__Stored data__:
★ ★ ★ ★ ★ ★ ★

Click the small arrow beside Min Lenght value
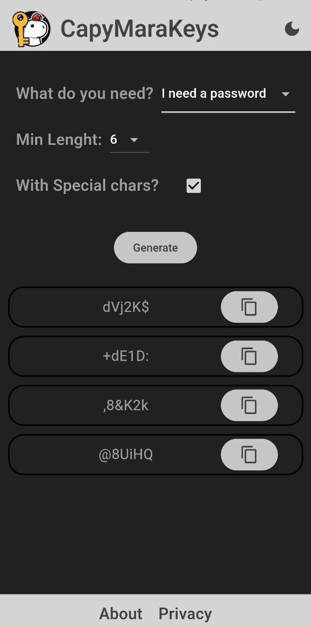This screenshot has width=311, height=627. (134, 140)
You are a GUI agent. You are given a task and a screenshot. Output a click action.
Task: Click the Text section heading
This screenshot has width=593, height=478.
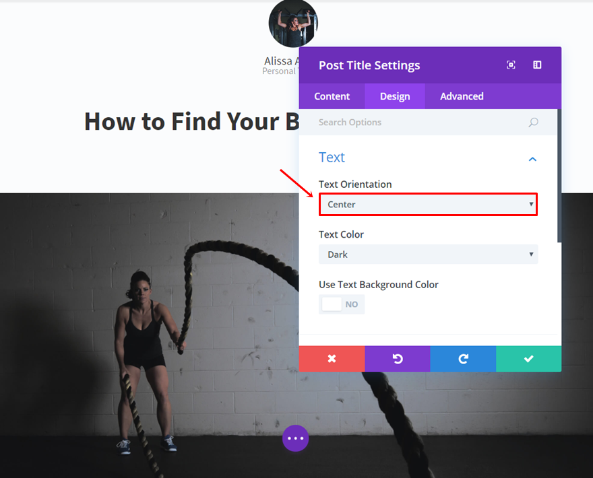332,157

★ ★ ★ ★ ★ ★ ★

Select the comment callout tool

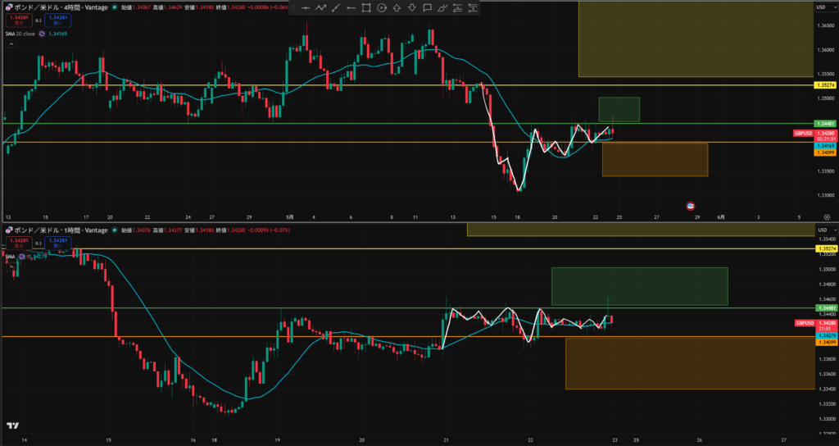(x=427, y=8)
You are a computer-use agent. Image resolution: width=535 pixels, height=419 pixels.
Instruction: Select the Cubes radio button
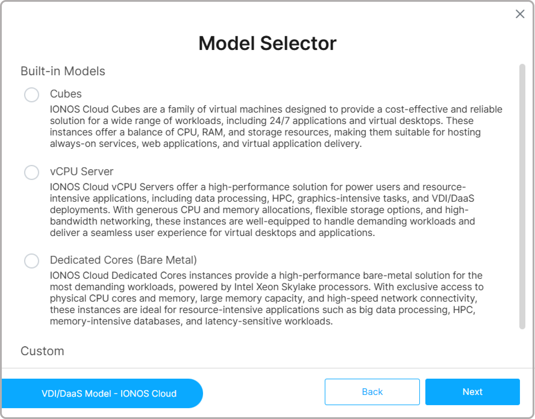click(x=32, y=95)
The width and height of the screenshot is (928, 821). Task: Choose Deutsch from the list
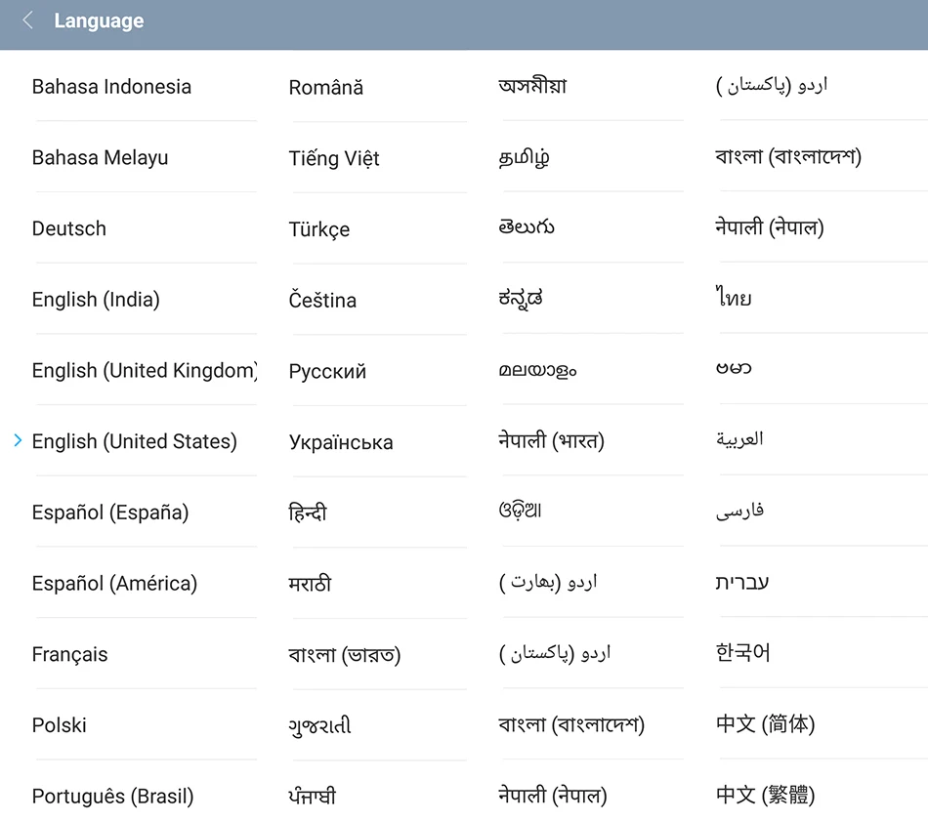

★ ★ ★ ★ ★ ★ ★

__Work to complete__:
Print nothing except the lines above from the one containing "You are a computer-use" down to the one containing "The width and", both included, exactly as written and free of pictures.

__Completed exercise__:
You are a computer-use agent. Image resolution: width=535 pixels, height=419 pixels.
Instruction: Select the Cubes radio button
click(x=32, y=95)
The width and height of the screenshot is (928, 821). Task: Choose Deutsch from the list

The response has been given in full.